Records from a pointing dataset

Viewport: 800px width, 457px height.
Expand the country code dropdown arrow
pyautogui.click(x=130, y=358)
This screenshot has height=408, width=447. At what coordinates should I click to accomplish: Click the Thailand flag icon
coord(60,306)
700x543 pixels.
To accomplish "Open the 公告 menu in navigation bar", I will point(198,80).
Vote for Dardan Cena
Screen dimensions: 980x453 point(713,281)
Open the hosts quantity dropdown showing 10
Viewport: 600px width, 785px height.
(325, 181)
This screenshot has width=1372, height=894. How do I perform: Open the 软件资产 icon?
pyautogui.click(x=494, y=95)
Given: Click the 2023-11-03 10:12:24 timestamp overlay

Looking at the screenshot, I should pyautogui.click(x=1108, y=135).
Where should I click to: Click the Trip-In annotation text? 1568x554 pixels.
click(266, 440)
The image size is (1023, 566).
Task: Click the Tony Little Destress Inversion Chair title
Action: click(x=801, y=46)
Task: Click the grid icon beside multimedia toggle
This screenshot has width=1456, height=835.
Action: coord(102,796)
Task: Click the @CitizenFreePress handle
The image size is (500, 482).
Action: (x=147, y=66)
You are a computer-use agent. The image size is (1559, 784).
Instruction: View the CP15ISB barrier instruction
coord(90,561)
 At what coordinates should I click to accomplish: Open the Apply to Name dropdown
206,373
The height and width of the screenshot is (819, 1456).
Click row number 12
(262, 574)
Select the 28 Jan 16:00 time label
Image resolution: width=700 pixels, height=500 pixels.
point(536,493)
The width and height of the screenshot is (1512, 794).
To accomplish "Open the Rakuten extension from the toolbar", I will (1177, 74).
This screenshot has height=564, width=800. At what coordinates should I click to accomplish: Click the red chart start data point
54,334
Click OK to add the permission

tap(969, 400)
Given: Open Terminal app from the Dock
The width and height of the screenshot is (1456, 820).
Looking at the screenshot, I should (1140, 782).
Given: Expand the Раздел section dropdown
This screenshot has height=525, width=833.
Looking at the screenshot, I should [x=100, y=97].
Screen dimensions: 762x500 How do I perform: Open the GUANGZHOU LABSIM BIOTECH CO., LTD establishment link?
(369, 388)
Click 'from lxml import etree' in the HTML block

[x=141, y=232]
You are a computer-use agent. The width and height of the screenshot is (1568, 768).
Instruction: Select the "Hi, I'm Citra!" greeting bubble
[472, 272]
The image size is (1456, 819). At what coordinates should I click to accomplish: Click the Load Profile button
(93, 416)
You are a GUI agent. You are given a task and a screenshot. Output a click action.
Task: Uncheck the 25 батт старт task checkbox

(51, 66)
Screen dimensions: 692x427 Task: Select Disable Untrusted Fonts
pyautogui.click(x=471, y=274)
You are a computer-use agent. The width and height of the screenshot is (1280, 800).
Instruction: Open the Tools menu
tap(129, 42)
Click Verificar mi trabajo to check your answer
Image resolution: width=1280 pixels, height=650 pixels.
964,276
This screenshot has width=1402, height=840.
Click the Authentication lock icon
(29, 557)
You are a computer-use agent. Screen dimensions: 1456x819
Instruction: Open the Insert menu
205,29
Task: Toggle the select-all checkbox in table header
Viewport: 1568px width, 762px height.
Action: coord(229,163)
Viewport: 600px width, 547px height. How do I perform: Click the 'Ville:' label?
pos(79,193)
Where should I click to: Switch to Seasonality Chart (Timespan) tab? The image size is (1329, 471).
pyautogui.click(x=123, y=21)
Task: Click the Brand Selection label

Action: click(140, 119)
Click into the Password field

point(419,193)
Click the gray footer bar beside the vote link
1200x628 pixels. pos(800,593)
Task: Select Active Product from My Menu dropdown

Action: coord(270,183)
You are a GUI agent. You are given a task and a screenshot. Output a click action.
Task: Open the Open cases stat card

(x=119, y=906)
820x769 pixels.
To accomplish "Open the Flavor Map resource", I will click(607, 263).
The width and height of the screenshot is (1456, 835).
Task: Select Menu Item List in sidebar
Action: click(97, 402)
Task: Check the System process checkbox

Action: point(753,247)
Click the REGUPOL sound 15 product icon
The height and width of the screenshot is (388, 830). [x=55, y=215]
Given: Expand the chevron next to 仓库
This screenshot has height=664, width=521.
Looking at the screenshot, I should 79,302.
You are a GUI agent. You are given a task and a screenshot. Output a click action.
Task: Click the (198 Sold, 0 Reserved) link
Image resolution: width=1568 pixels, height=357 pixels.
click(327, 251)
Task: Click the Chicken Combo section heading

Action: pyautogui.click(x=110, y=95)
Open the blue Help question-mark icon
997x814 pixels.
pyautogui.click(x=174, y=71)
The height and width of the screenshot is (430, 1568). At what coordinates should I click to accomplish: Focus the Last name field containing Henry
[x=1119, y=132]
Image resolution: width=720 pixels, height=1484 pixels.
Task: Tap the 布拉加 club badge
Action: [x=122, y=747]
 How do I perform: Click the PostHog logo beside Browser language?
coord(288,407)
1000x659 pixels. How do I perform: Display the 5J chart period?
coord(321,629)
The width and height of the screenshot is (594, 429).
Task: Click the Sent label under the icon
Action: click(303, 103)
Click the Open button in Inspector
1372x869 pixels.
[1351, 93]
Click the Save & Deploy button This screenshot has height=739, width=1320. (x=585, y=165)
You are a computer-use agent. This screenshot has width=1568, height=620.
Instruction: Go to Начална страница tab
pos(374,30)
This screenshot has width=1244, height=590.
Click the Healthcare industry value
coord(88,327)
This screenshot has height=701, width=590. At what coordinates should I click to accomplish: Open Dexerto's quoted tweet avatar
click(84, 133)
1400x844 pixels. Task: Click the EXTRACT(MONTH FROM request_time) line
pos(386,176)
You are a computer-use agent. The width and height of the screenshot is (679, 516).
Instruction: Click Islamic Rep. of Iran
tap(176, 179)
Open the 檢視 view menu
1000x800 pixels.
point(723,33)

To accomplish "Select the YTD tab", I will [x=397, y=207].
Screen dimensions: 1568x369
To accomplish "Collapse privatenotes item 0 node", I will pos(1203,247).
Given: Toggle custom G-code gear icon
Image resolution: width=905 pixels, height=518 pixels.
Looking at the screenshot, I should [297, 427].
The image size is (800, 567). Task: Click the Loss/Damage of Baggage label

# Description of the task:
Reproduce every line of the listing above verbatim.

# Output below:
Viewport: 800px width, 457px height.
Expand the country code dropdown arrow
pyautogui.click(x=130, y=358)
This screenshot has height=408, width=447. At what coordinates should I click to accomplish: Click the Thailand flag icon
coord(60,306)
700x543 pixels.
To accomplish "Open the 公告 menu in navigation bar", I will point(198,80).
Vote for Dardan Cena
Screen dimensions: 980x453 point(713,281)
Open the hosts quantity dropdown showing 10
Viewport: 600px width, 785px height.
(325, 181)
This screenshot has width=1372, height=894. How do I perform: Open the 软件资产 icon?
pyautogui.click(x=494, y=95)
Given: Click the 2023-11-03 10:12:24 timestamp overlay

Looking at the screenshot, I should pyautogui.click(x=1108, y=135).
Where should I click to: Click the Trip-In annotation text? 1568x554 pixels.
click(266, 440)
The image size is (1023, 566).
Task: Click the Tony Little Destress Inversion Chair title
Action: click(x=801, y=46)
Task: Click the grid icon beside multimedia toggle
This screenshot has width=1456, height=835.
Action: coord(102,796)
Task: Click the @CitizenFreePress handle
The image size is (500, 482).
Action: (x=147, y=66)
You are a computer-use agent. The image size is (1559, 784).
Instruction: View the CP15ISB barrier instruction
coord(90,561)
 At what coordinates should I click to accomplish: Open the Apply to Name dropdown
206,373
The height and width of the screenshot is (819, 1456).
Click row number 12
(262, 574)
Select the 28 Jan 16:00 time label
Image resolution: width=700 pixels, height=500 pixels.
point(536,493)
The width and height of the screenshot is (1512, 794).
To accomplish "Open the Rakuten extension from the toolbar", I will (1177, 74).
This screenshot has height=564, width=800. At what coordinates should I click to accomplish: Click the red chart start data point
54,334
Click OK to add the permission

tap(969, 400)
Given: Open Terminal app from the Dock
The width and height of the screenshot is (1456, 820).
Looking at the screenshot, I should (1140, 782).
Given: Expand the Раздел section dropdown
This screenshot has height=525, width=833.
Looking at the screenshot, I should [x=100, y=97].
Screen dimensions: 762x500 How do I perform: Open the GUANGZHOU LABSIM BIOTECH CO., LTD establishment link?
(369, 388)
Click 'from lxml import etree' in the HTML block

[x=141, y=232]
You are a computer-use agent. The width and height of the screenshot is (1568, 768).
Instruction: Select the "Hi, I'm Citra!" greeting bubble
[472, 272]
The image size is (1456, 819). At what coordinates should I click to accomplish: Click the Load Profile button
(93, 416)
You are a GUI agent. You are given a task and a screenshot. Output a click action.
Task: Uncheck the 25 батт старт task checkbox

(51, 66)
Screen dimensions: 692x427 Task: Select Disable Untrusted Fonts
pyautogui.click(x=471, y=274)
You are a computer-use agent. The width and height of the screenshot is (1280, 800).
Instruction: Open the Tools menu
tap(129, 42)
Click Verificar mi trabajo to check your answer
Image resolution: width=1280 pixels, height=650 pixels.
964,276
This screenshot has width=1402, height=840.
Click the Authentication lock icon
(29, 557)
You are a computer-use agent. Screen dimensions: 1456x819
Instruction: Open the Insert menu
205,29
Task: Toggle the select-all checkbox in table header
Viewport: 1568px width, 762px height.
Action: coord(229,163)
Viewport: 600px width, 547px height. How do I perform: Click the 'Ville:' label?
pos(79,193)
Where should I click to: Switch to Seasonality Chart (Timespan) tab? The image size is (1329, 471).
pyautogui.click(x=123, y=21)
Task: Click the Brand Selection label

Action: click(140, 119)
Click into the Password field

point(419,193)
Click the gray footer bar beside the vote link
1200x628 pixels. pos(800,593)
Task: Select Active Product from My Menu dropdown

Action: coord(270,183)
You are a GUI agent. You are given a task and a screenshot. Output a click action.
Task: Open the Open cases stat card

(x=119, y=906)
820x769 pixels.
To accomplish "Open the Flavor Map resource", I will click(607, 263).
The width and height of the screenshot is (1456, 835).
Task: Select Menu Item List in sidebar
Action: click(97, 402)
Task: Check the System process checkbox

Action: point(753,247)
Click the REGUPOL sound 15 product icon
The height and width of the screenshot is (388, 830). [x=55, y=215]
Given: Expand the chevron next to 仓库
This screenshot has height=664, width=521.
Looking at the screenshot, I should 79,302.
You are a GUI agent. You are given a task and a screenshot. Output a click action.
Task: Click the (198 Sold, 0 Reserved) link
Image resolution: width=1568 pixels, height=357 pixels.
click(327, 251)
Task: Click the Chicken Combo section heading

Action: pyautogui.click(x=110, y=95)
Open the blue Help question-mark icon
997x814 pixels.
pyautogui.click(x=174, y=71)
The height and width of the screenshot is (430, 1568). At what coordinates should I click to accomplish: Focus the Last name field containing Henry
[x=1119, y=132]
Image resolution: width=720 pixels, height=1484 pixels.
Task: Tap the 布拉加 club badge
Action: [x=122, y=747]
 How do I perform: Click the PostHog logo beside Browser language?
coord(288,407)
1000x659 pixels. How do I perform: Display the 5J chart period?
coord(321,629)
The width and height of the screenshot is (594, 429).
Task: Click the Sent label under the icon
Action: click(303, 103)
Click the Open button in Inspector
1372x869 pixels.
[1351, 93]
Click the Save & Deploy button This screenshot has height=739, width=1320. (x=585, y=165)
You are a computer-use agent. This screenshot has width=1568, height=620.
Instruction: Go to Начална страница tab
pos(374,30)
This screenshot has width=1244, height=590.
Click the Healthcare industry value
coord(88,327)
This screenshot has height=701, width=590. At what coordinates should I click to accomplish: Open Dexerto's quoted tweet avatar
click(84, 133)
1400x844 pixels. Task: Click the EXTRACT(MONTH FROM request_time) line
pos(386,176)
You are a computer-use agent. The width and height of the screenshot is (679, 516).
Instruction: Click Islamic Rep. of Iran
tap(176, 179)
Open the 檢視 view menu
1000x800 pixels.
point(723,33)

To accomplish "Select the YTD tab", I will [x=397, y=207].
Screen dimensions: 1568x369
To accomplish "Collapse privatenotes item 0 node", I will pos(1203,247).
Given: Toggle custom G-code gear icon
Image resolution: width=905 pixels, height=518 pixels.
Looking at the screenshot, I should [297, 427].
The image size is (800, 567). Task: Click the Loss/Damage of Baggage label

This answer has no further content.